Control of termites by imidacloprid injection was 100% efficient against C. gestroi and the other three termite species infesting the evaluated trees. The occurrence of new infestations was only 2.5% and only on trees initially identified as noninfested by termites. Treatment with thiamethoxam on these new infestations also showed 100% efficacy.
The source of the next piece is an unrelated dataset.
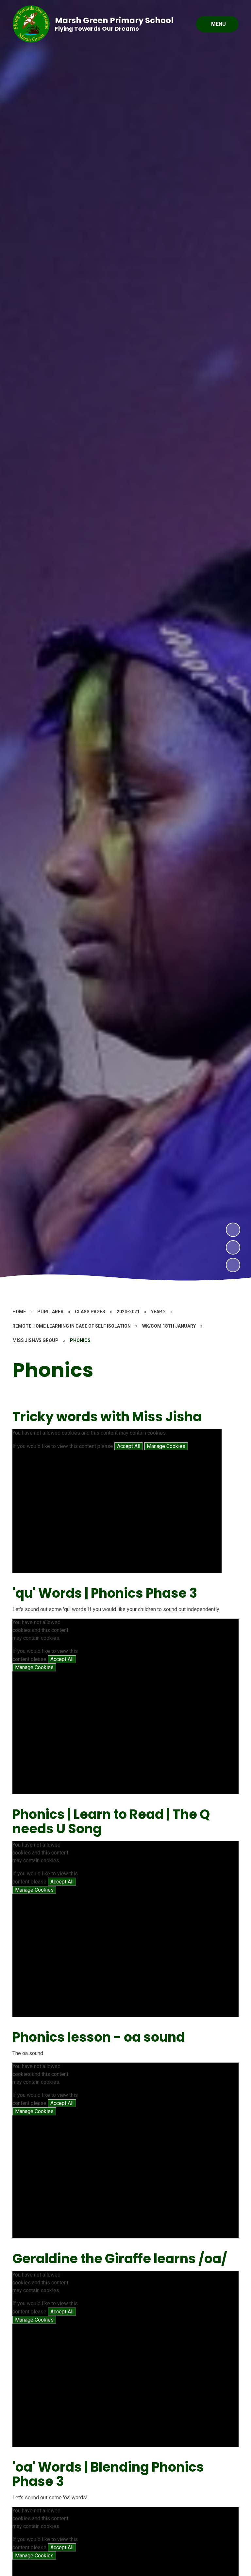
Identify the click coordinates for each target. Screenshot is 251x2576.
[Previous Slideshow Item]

Both imidacloprid and thiamethoxam are neonicotinoids, a class of insecticides with a common mode of action that affects the central nervous system of insects, causing paralysis and death (EPA 2014). Results on soil treatment provide strong evidence that the field application of imidacloprid can have severe effects on subterranean termite colonies (Haagsma & Rust 2007, Parma & Vargo 2010), but few studies evaluated its efficacy when applied in trees. Osbrink & Lax (2003) reported observing symptomatic termites of Coptotermes formosanus (Shiraki) 46 m from treated trees with imidacloprid, suggesting that toxic doses can be transferred over long distances. Thiamethoxam showed efficacy against subterranean termites but only under laboratory conditions (Remmen & Su 2005). Thus, this is the first report on the efficacy of thiamethoxam and imidacloprid in urban trees subjected to intensive monitoring of subterranean termites in the field that showed a strong control response for many years.